You can now use these delta resistances to analyze the circuit further as needed.
### 1. **Converting Star to Delta Connection**
In a star connection, resistors are connected as follows:
- \( R_A \) is connected between nodes \( A \) and \( B \)
- \( R_B \) is connected between nodes \( B \) and \( C \)
- \( R_C \) is connected between nodes \( C \) and \( A \)
The delta (or triangle) connection resistors are:
- \( R_{AB} \) between nodes \( A \) and \( B \)
- \( R_{BC} \) between nodes \( B \) and \( C \)
- \( R_{CA} \) between nodes \( C \) and \( A \)
The formulas for converting star resistors (\(R_A\), \(R_B\), and \(R_C\)) to delta resistors (\(R_{AB}\), \(R_{BC}\), and \(R_{CA}\)) are:
\[ R_{AB} = \frac{R_A \cdot R_B}{R_C} + R_A + R_B \]
\[ R_{BC} = \frac{R_B \cdot R_C}{R_A} + R_B + R_C \]
\[ R_{CA} = \frac{R_C \cdot R_A}{R_B} + R_C + R_A \]

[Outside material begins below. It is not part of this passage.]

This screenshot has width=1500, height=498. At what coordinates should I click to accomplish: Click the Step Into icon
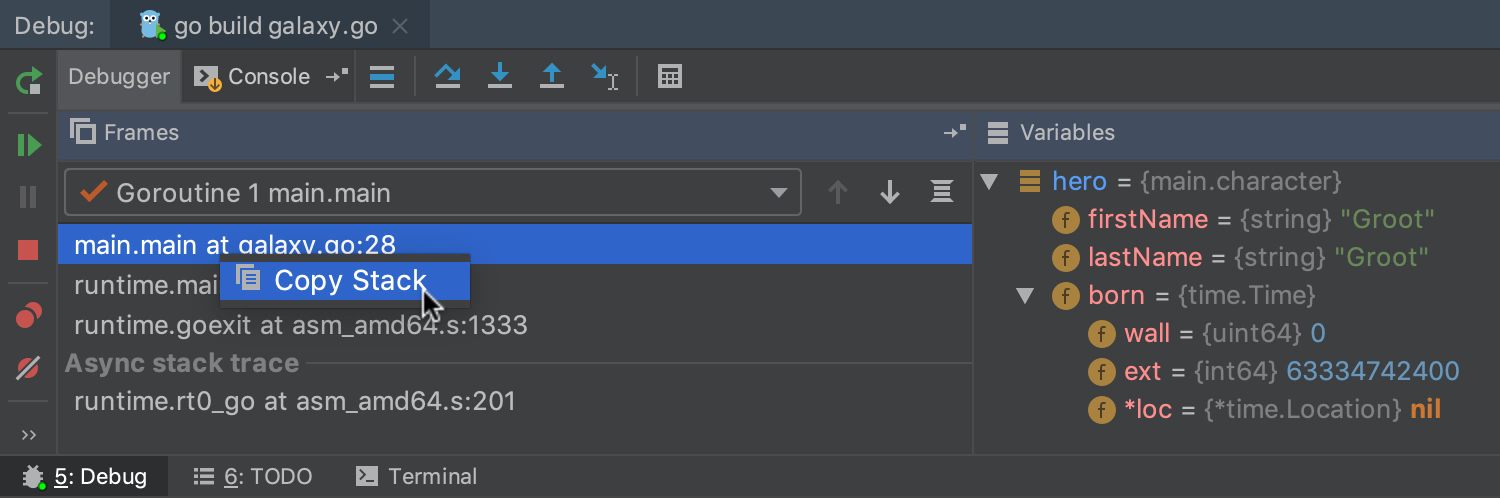coord(500,77)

### 2. **Direct Formula for Equivalent Resistance in Star Connection**
If you’re given the resistors in the star configuration and you want to find the equivalent resistance between any two points in the network, you can use these steps:
#### **Finding the Equivalent Resistance Between Two Points:**
1. **Between Nodes A and B:**
For resistors \( R_A \) and \( R_B \) in the star connection and \( R_C \) being the third resistor:
\[ R_{AB} = \frac{R_A \cdot R_B}{R_C} \]
2. **Between Nodes B and C:**
\[ R_{BC} = \frac{R_B \cdot R_C}{R_A} \]
3. **Between Nodes C and A:**
\[ R_{CA} = \frac{R_C \cdot R_A}{R_B} \]
### **Example Calculation**
Suppose you have a star connection with resistors \( R_A = 2 \ \Omega \), \( R_B = 3 \ \Omega \), and \( R_C = 6 \ \Omega \):
1. **Calculate \( R_{AB} \):**
\[ R_{AB} = \frac{2 \cdot 3}{6} = 1 \ \Omega \]

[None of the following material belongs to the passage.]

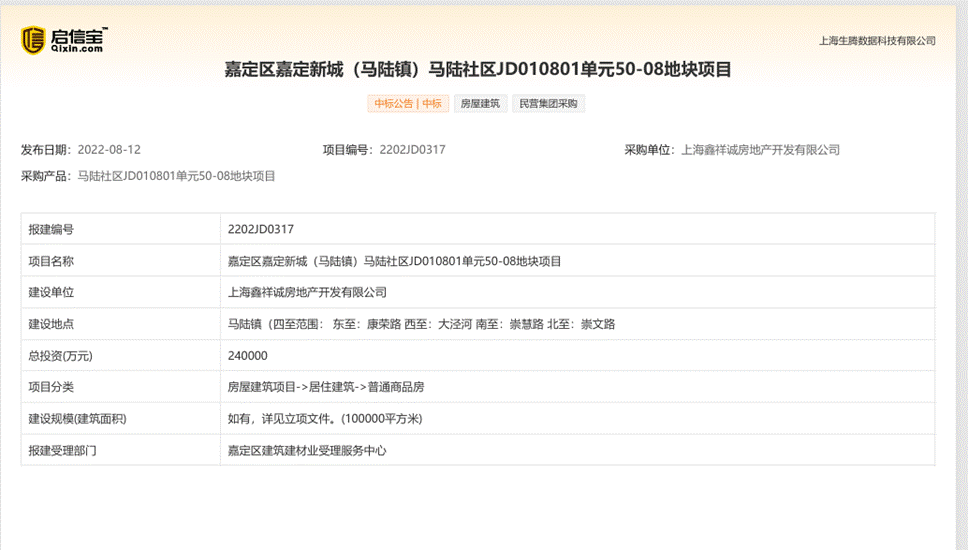Click the 建设地点 address text

click(x=421, y=324)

2. **Calculate \( R_{BC} \):**
\[ R_{BC} = \frac{3 \cdot 6}{2} = 9 \ \Omega \]
3. **Calculate \( R_{CA} \):**
\[ R_{CA} = \frac{6 \cdot 2}{3} = 4 \ \Omega \]
So, the equivalent delta resistances are \( R_{AB} = 1 \ \Omega \), \( R_{BC} = 9 \ \Omega \), and \( R_{CA} = 4 \ \Omega \).
You can now use these delta resistances to analyze the circuit further as needed.